Cayman is not only a vital conduit to invest in U.S. financial markets, but also acts as a mechanism for “round-tripping” for U.S. investors who use Cayman-based funds to buy U.S. securities. As Mr. Fichtner wrote in CFR, “In fact, when excluding U.S. long-term debt, of which the central banks from both Japan and China hold more than $1,000 billion each, Cayman is the largest holder of U.S. securities in the world.”
“Cayman is not a random exotic small island financial center but a key component of contemporary global finance,” he said.
“Hedge fund managers are extremely concentrated in New York and London, while most funds are legally domiciled in the Cayman Islands,” Mr. Fichtner wrote. “Actually, in this respect Cayman could be seen as a branch of or a special bookkeeping device for Wall Street and the City of London.”

During the span of two generations, Cayman’s financial services sector has transformed our islands from a forgotten (or never discovered) Caribbean backwater to a cosmopolitan destination, and propelled our standard of living from “subsistence-based” to “first-world.”
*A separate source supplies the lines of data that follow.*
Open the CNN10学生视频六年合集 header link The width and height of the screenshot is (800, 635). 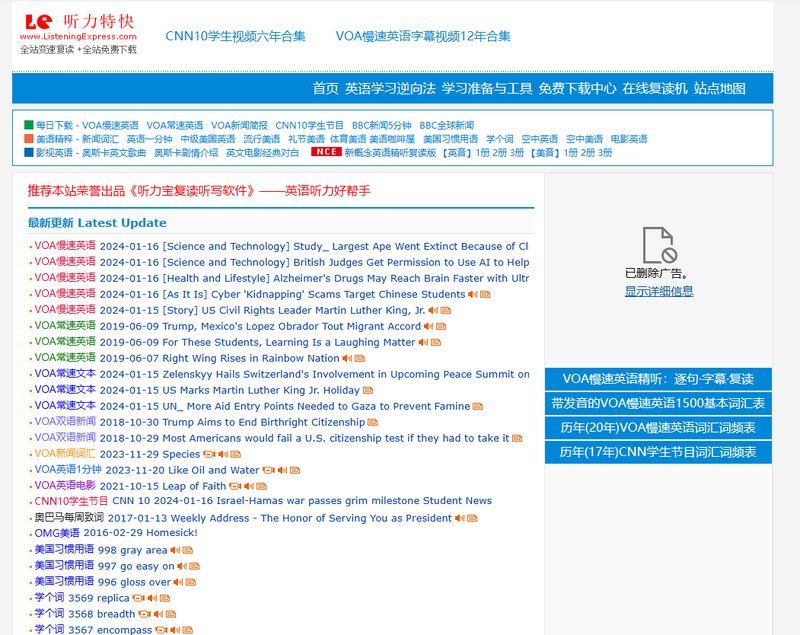point(235,36)
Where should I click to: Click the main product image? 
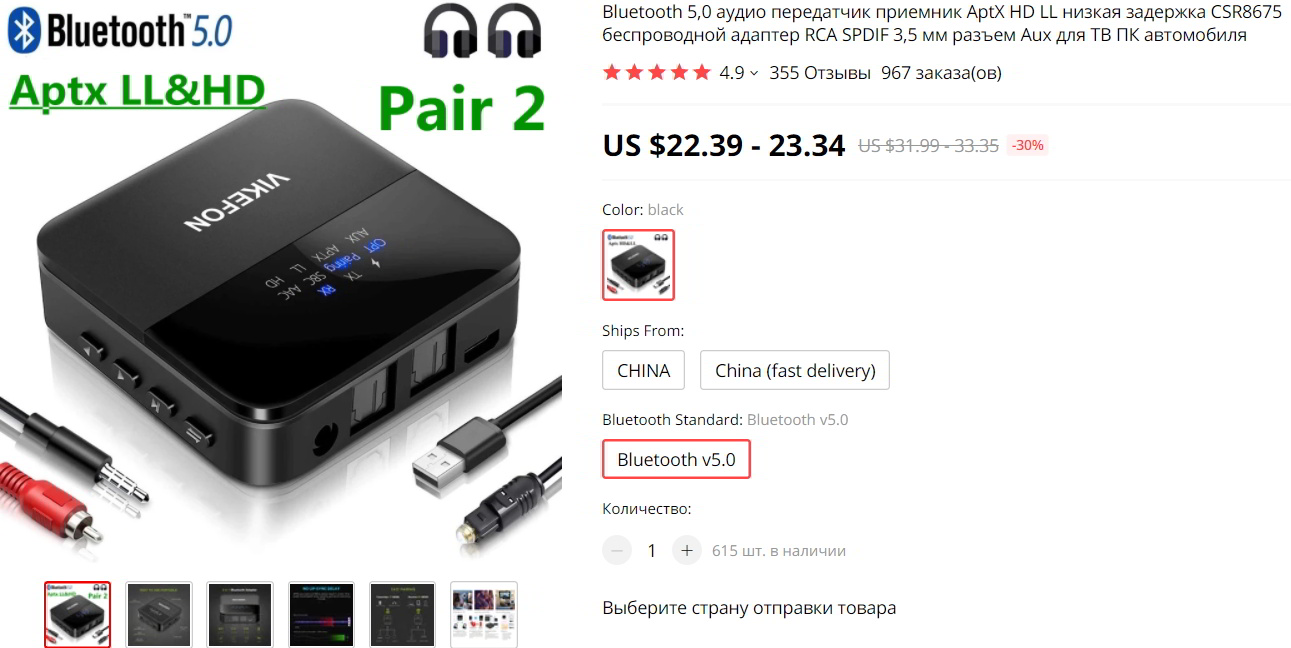(281, 285)
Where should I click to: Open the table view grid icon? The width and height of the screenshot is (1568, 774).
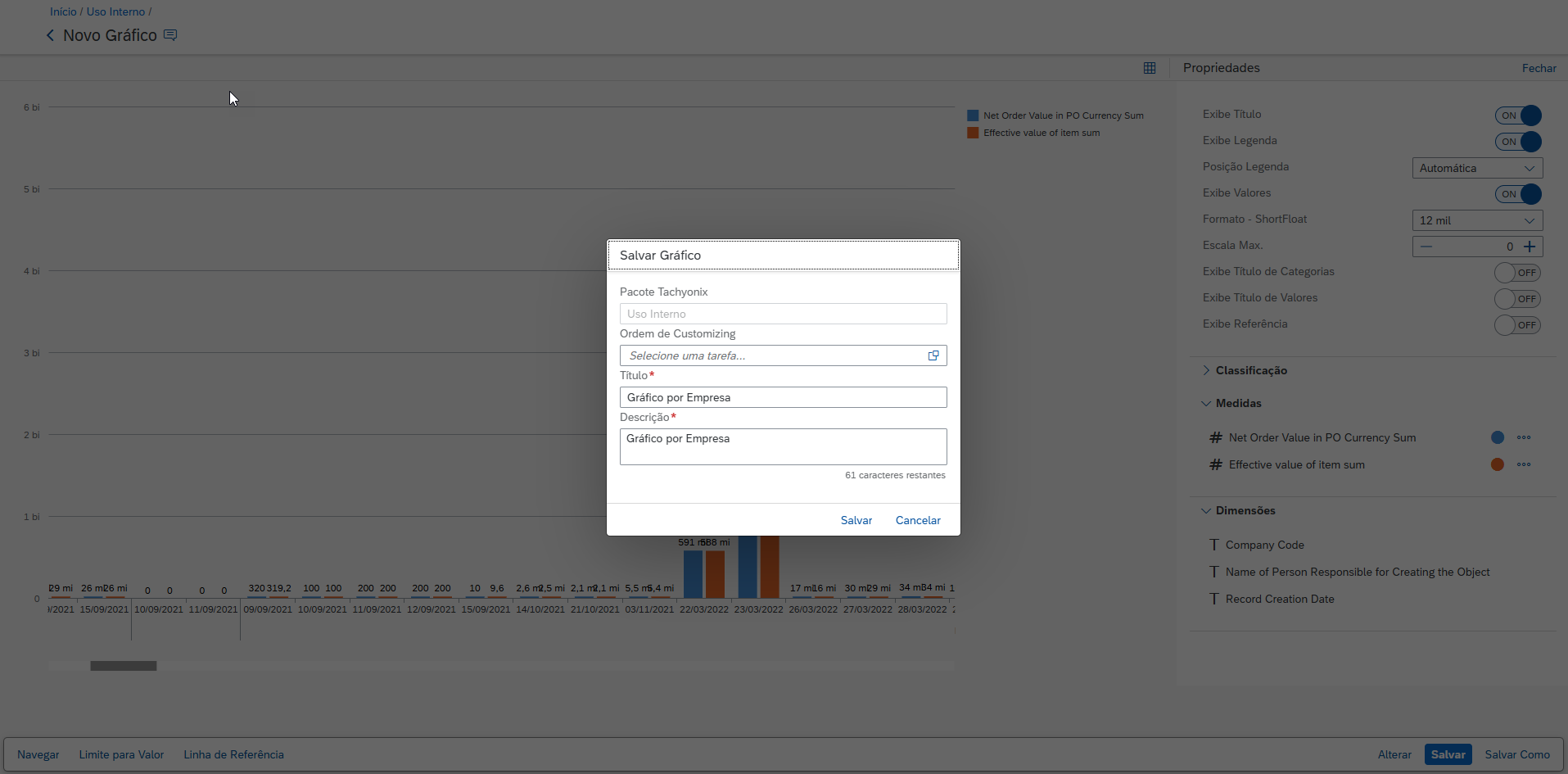(x=1150, y=68)
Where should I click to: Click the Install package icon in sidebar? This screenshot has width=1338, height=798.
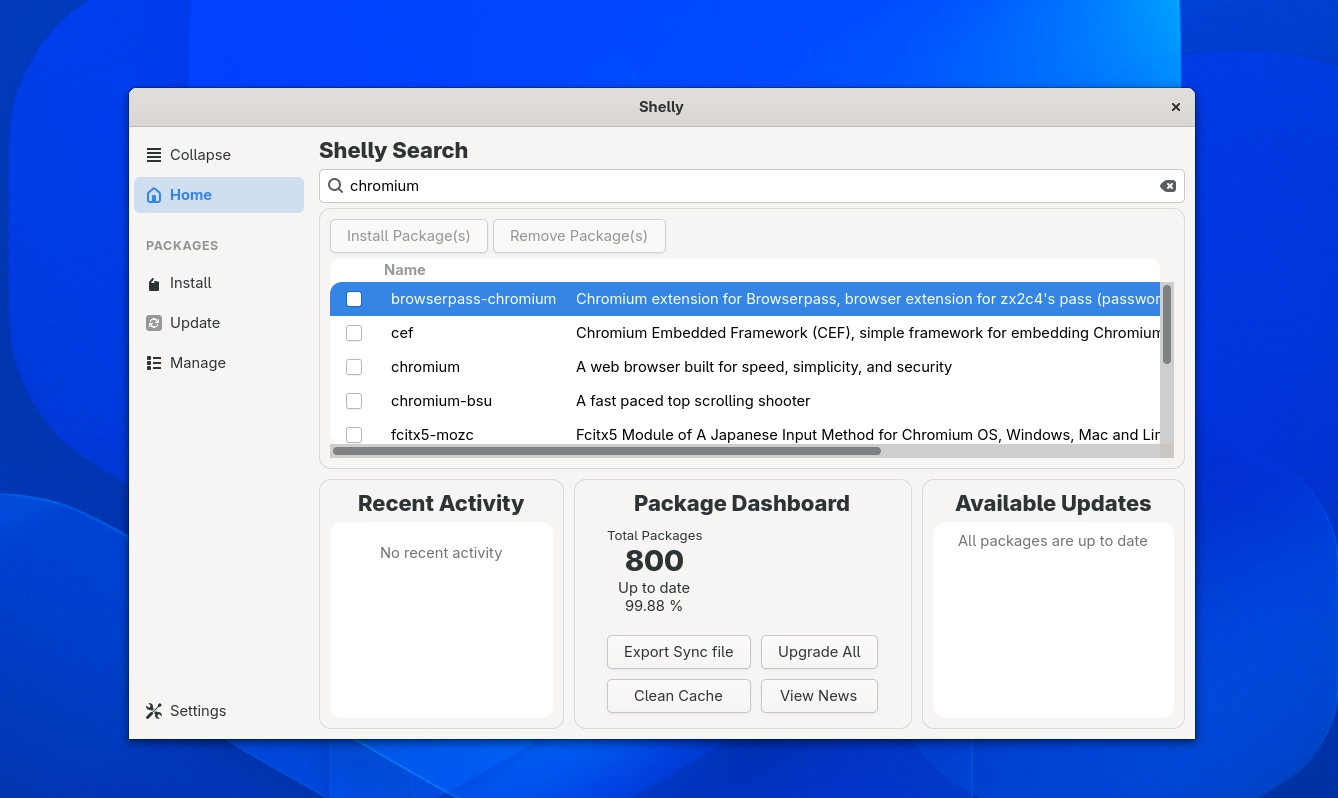[154, 284]
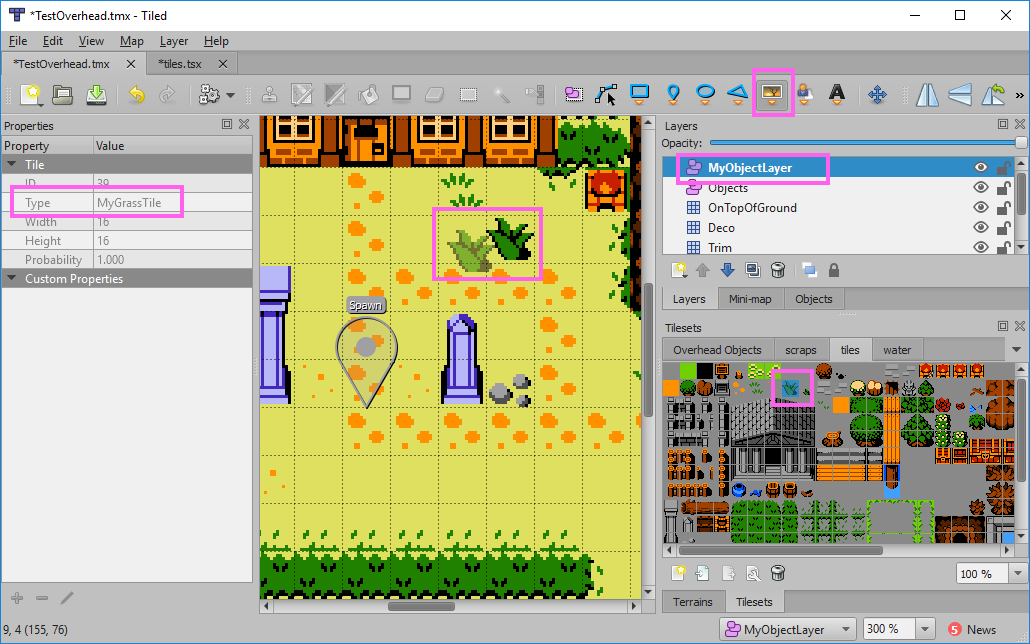
Task: Delete the current layer via trash icon
Action: [777, 270]
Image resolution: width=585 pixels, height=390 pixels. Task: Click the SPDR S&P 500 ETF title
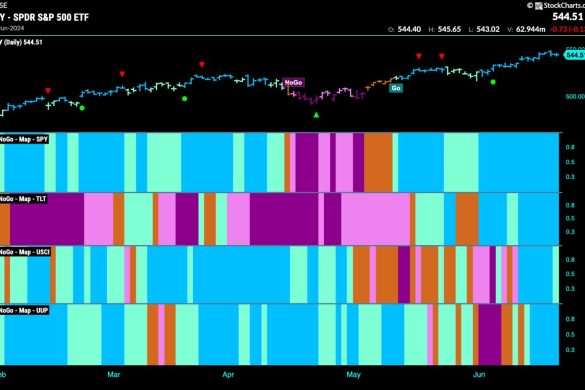point(51,18)
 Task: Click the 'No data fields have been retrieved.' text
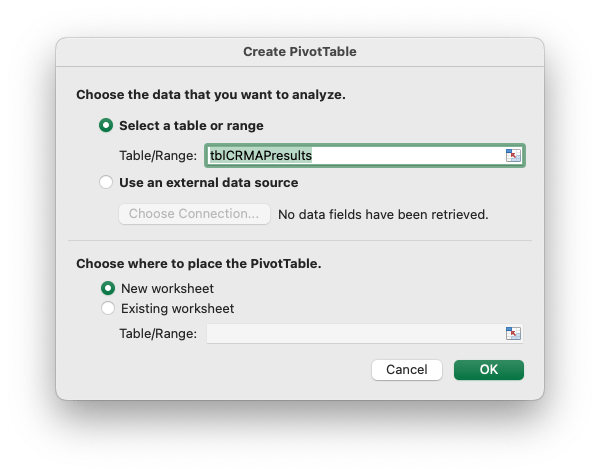(x=382, y=214)
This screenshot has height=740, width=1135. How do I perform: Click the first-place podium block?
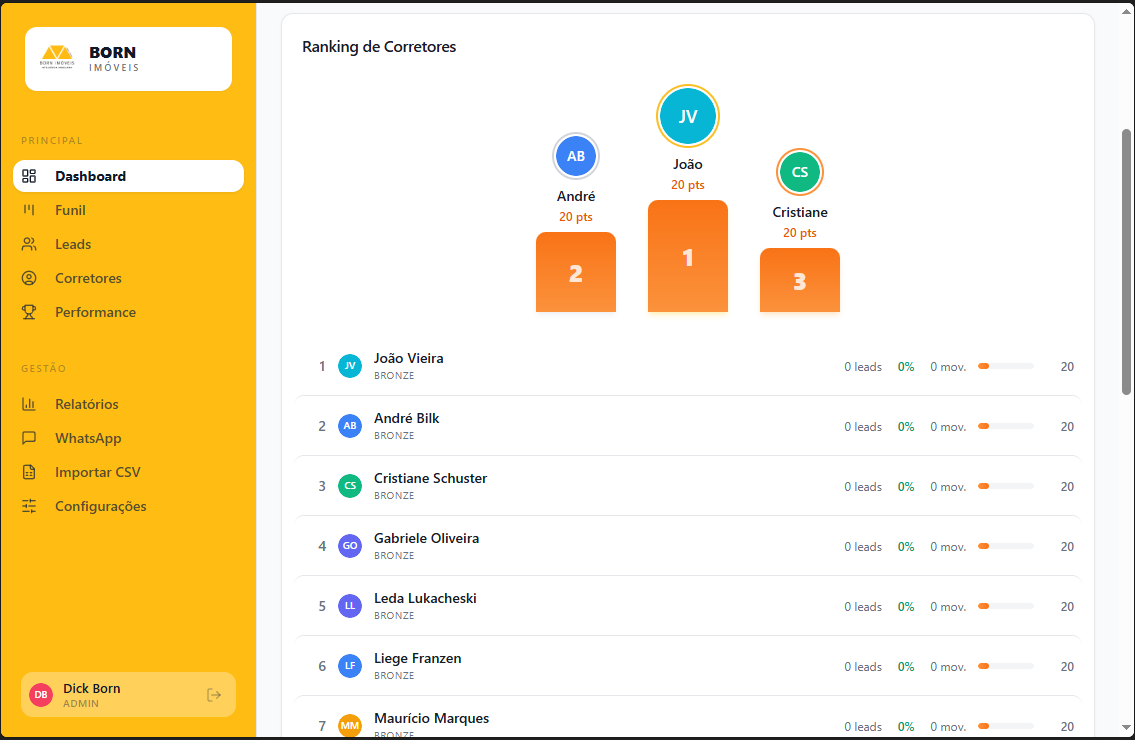688,257
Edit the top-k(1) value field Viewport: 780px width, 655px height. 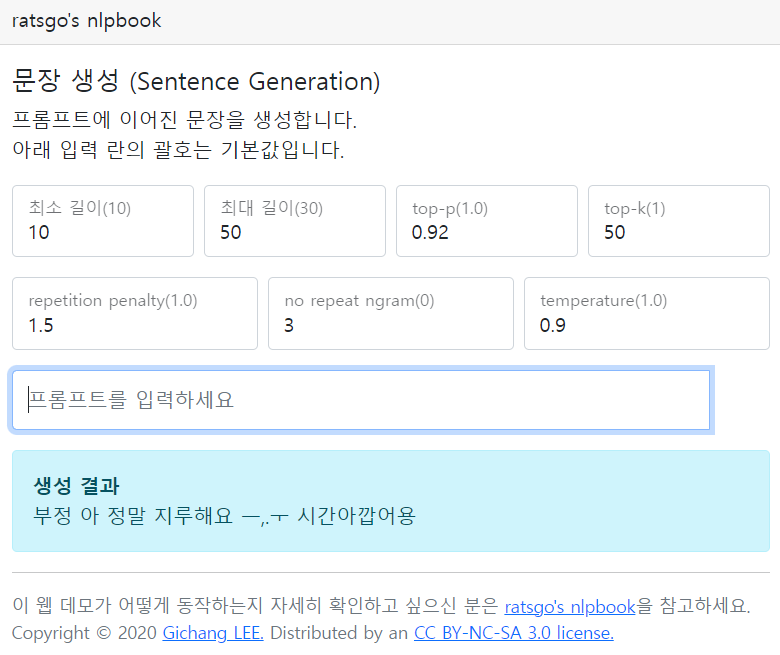(679, 221)

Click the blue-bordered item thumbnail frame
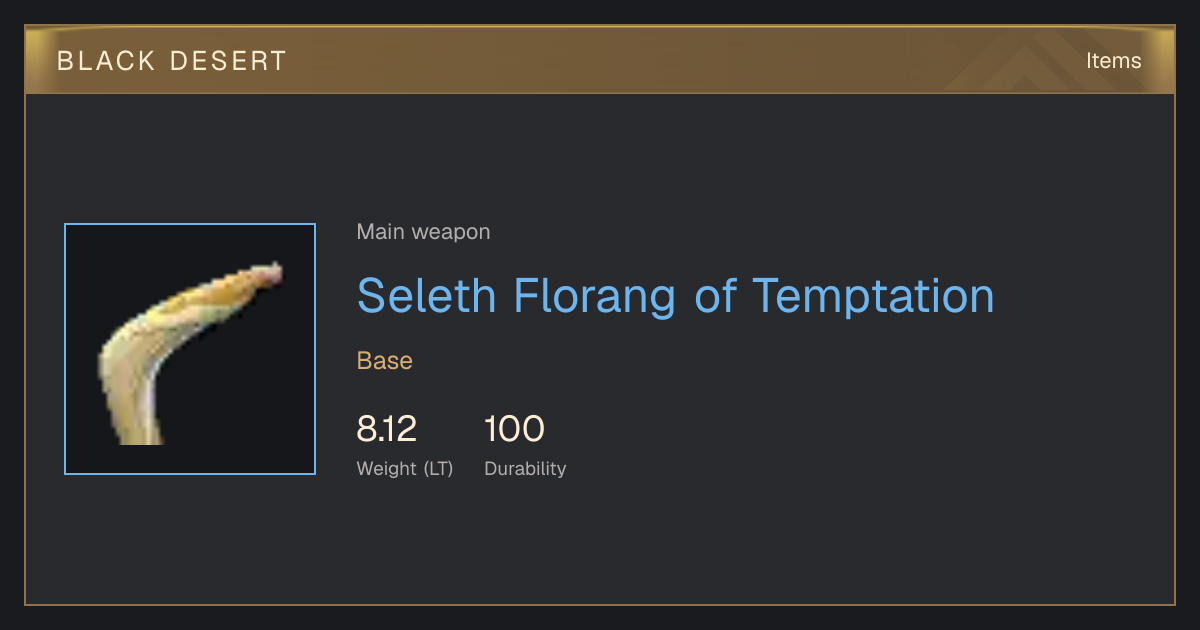190,349
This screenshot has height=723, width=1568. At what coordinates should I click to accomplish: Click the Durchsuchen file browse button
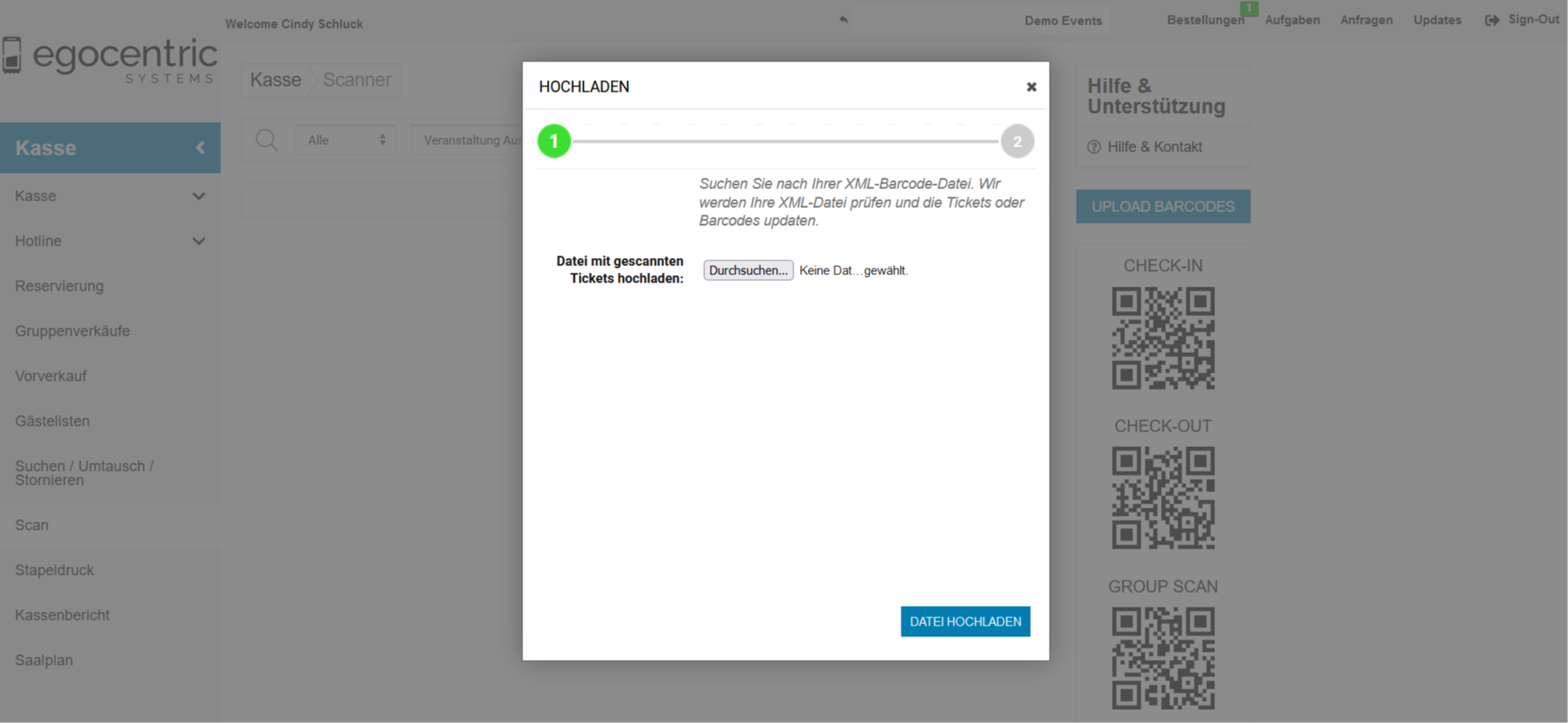coord(748,270)
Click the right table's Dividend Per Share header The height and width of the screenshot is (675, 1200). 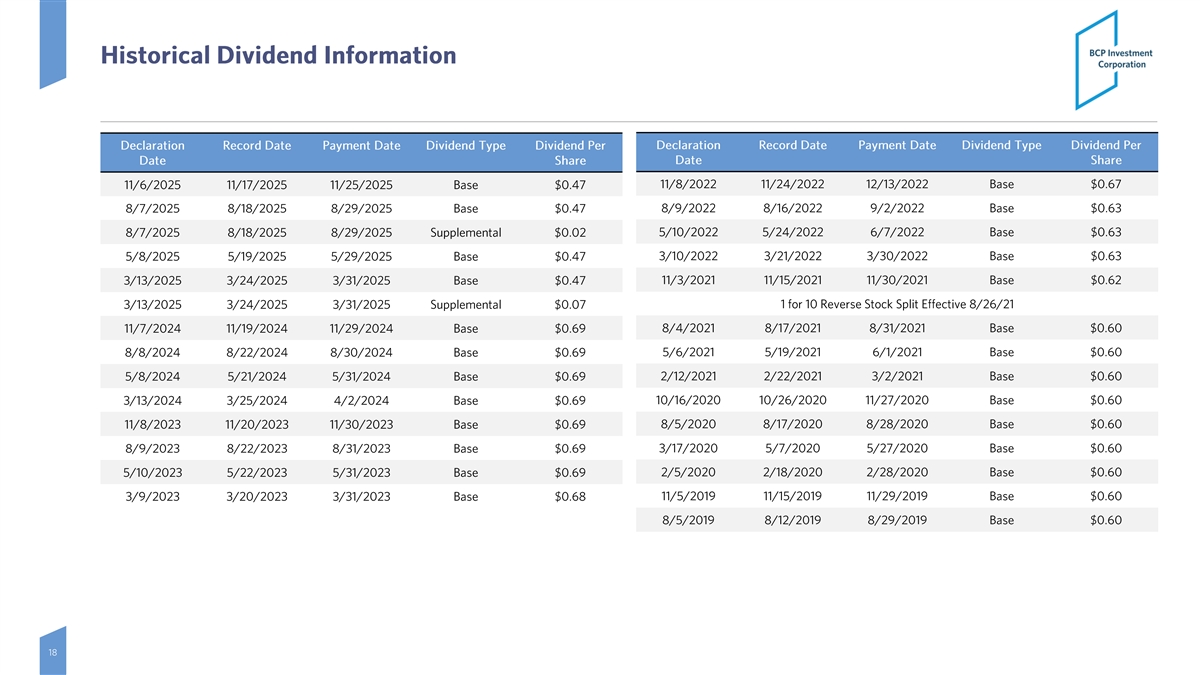tap(1105, 153)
As our readers well know, the “Cayman miracle” has yielded innumerable benefits at home, including well-paying jobs, a robust economy, limitless opportunities for our young people and an enviable quality of life. Our country’s financial services sector has also been advantageous to people who have never taken a single step on our beautiful beaches, who might not be able to locate Cayman on a map, or who may even be vociferous critics of so-called “offshore tax havens.”

Frankly speaking, if professional detractors such as the Tax Justice Network or the Organisation for Economic Co-operation and Development got their way and pulled the plug on offshore financial centers such as ours, the gears of the global economy would grind to a halt.

That’s a message Cayman should be proactively projecting to the rest of the world.

The report from BVI Finance is important because it offers a counter-narrative to the tired old stories speculating about tax evasion, money laundering, terror financing, “unfair business practices” or “income inequality.”

Instead of shrinking from the negative rhetoric peddled by ignorant or agenda-driven foreign officials, advocacy groups and many media outlets, Cayman should take pride – publicly – in the vital role our country plays in international finance.

We are good at what we do. And what we do is good.

Jurisdictions such as Cayman (and BVI, and Bermuda) are the hubs around which the global economy rotates. That’s a story that needs telling.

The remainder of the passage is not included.